社交ダンスと私 3組 浮洲静太郎

 

 社交ダンスを始めてから17年位になる。最初社交ダンスを習いたいなと思ったのは昭和15年頃だったが、その頃日本は軍国化の一途を辿っており、ダンスホールは閉鎖、学生の背広着用も禁止され、為すすべも無かった。

 昭和17年1月の現役入隊に始まった私の軍隊生活も、23年11月シベリヤからの帰国で幕を閉じたが、3年間の抑留生活で受けたダメージは余りにも大きかった。日本人のお人好しと、ロシア人の虚言癖、狡猾さや冷酷さが好対照だった。ロシヤは終戦直前になって日ソ不可侵条約を一方的に破棄し、旧満州、樺太及び千島に侵攻して厖大な権益を強奪、更には60万人の日本人将兵をシベリヤに送り込んだ。そして劣悪な条件下に昼夜兼行の危険な作業を強制、飢えと望郷の念に苛まされる幾多の同胞を死に追いやったのだ。彼等が北方領土を返還する事など決して無いと私は断言する。

 ロシヤに対する私の憎悪と不信の念は、月日の経つのにつれて益々増幅する一方で、自分でもコントロールする事が出来ない。日本は今後共ロシヤに騙されない様呉々も注意して貰いたいと切に願っている。

 扨て本題に戻り、社交ダンスの日本に於ける歴史について述べよう。それは鹿鳴館時代(1883〜89年)に政府要人が国賓を招き、社交ダンスが政府の外交政策上必要として舞踏会を催したのに端を発する。

 以後30年の空白時代を経て、1918年(大正7年)鶴見の花月園にダンスホールが開設されたのが、職業的なホールの始まりとされる。大正12年の関東大震災によりダンスの中心は一時関西方面に移ったが、数年後再び東京に戻り、第二次大戦直前(昭和15年)まで続いた。昭和20年終戦と共にダンス界は再び活況を呈し、現在に到っている。

 社交ダンスはモダンとラテンに別かれる。モダンはワルツ、フオックストロット、クイックステップ、タンゴ、ウインナワルツに、又ラテンはルンバ、チャチャチャ、ジャイブ、パソドブレ、サンバに夫々分類される。

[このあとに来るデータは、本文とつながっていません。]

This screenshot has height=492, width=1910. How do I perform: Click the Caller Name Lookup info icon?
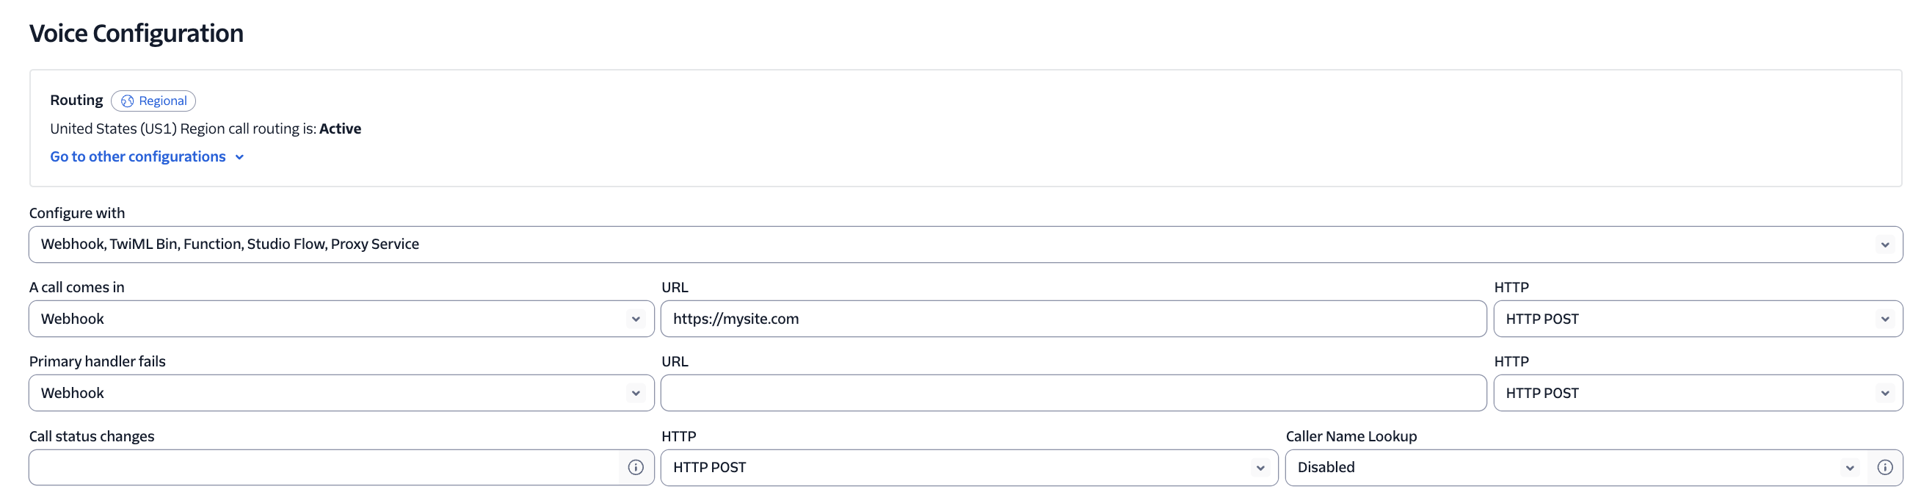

それでは次にこの標準10種目について、踊りの特性を述べてみよう。

1)ワルツ
 回転が踊りの中心で、ライズとロアーの上下運動、そしてスウエイ(左右への傾斜)がある。

2)タンゴ
 歯切れのよいスタッカートなリズムで、激しく悩ましく表現すると情熱的な雰囲気が特長。

3)フォックストロット
 英国スタイルの代表的なダンス、伸びのびした大きな動きのなかに、流れるようなムーブメントが要求される踊り。

4)クイックステップ
 軽快でいかにもアメリカ的な踊り。

5)ウインナワルツ
 ウイーンが生んだ正統派ダンスのナンバーワン。オーストリアやドイツのお家芸。

6)ルンバ
 ラテンアメリカンの代表的な踊り。男と女の愛の葛藤を表す。やわらかいヒップアクションが特長

7)チャチャチャ
 陽気さと歯切れのよいリズム。コミカルでコケッテイッシュな表現が特長。

8)サンバ
 ブラジルで生まれた素朴で情熱的なリズムをさらに磨き上げて洗練されたもの。

9)パソ・ドブレ
 スペインの闘牛士の勇壮な姿を原型にして、フランスでつくり上げられたダンス。男性がマタドールで、それに対して女性はマタドールの持つケープの役割を受け持つ迫力ある踊り。

10)ジャイブ
 黒人の踊りから発生したもので、スインギーなアクションとコミカルな楽しさが特性。

 社交ダンスを習うにはプロに直接教わるのが一番良いのだが、個人教授は申し込み殺到で予約が仲々難しい上に、金が掛かり過ぎるのが欠点だ。又良い先生を見付けるのも仲々大変だし、そこでグループレッスンが浮上する。之は料金も安いし又月間のスケジュール表が出来ているので、計画的に技術向上を計る事が出来て一番良い方法かも知れない。

 アマチュアは厳しさの面でプロに劣るので、料金は安いがおすすめ致しかねる。私自身最初のグループレッスンの先生はアマチュアで、その後あちこちのサークルやスタジオを廻ったが、矢張りプロの方が良かったと思う。アマチュアの先生はプロに比べると厳しさが足らず、知識や技能も遥かに劣るものであった。

 7年前に家のすぐ前の区民センターでダンスのサークルを始めた。ラベンダー会と名付け、女性のパートナーと共に現在は週1回月曜日の午後に開業している。会費は1回500円で茶菓を供し、4月にはさくらまつり、12月にはクリスマスパーティを開く。会員は杉並区民がメインで、1回平均30名位だったが、最近一寸減ってきた。之は会員が男女共比較的高年齢である為、病気や怪我等の故障者が多い所為だが、昨年夏後半の猛暑や、今春末の寒さも影響している様だ。

 今月から、毎月末の会は、少し会費を高くする代りに、ビールやつまみ等を出してミニパーティとすることに決めた。年齢と共に体力の低下も否めないが、私にとってラベンダー会は今や生甲斐となっており、今後共頑張るつもりだ。申し忘れたがこのサークルの内容はフリーダンスで、色々な曲の入ったテープを掛けっ放しにし、各自が適当に相手を見付けて踊るのである。

 好きな曲に合わせて気の合った異性と踊る楽しみもさる事乍ら、常連の皆さんとの心の交流は、私にとって最大の喜びです。

(註)日本に於ける社交ダンスの歴史については若林政雄著「モダンダンス教程」
ダンス10種目の踊りの特性については篠田学著「ダンスを始める人のために」から夫々引用しました。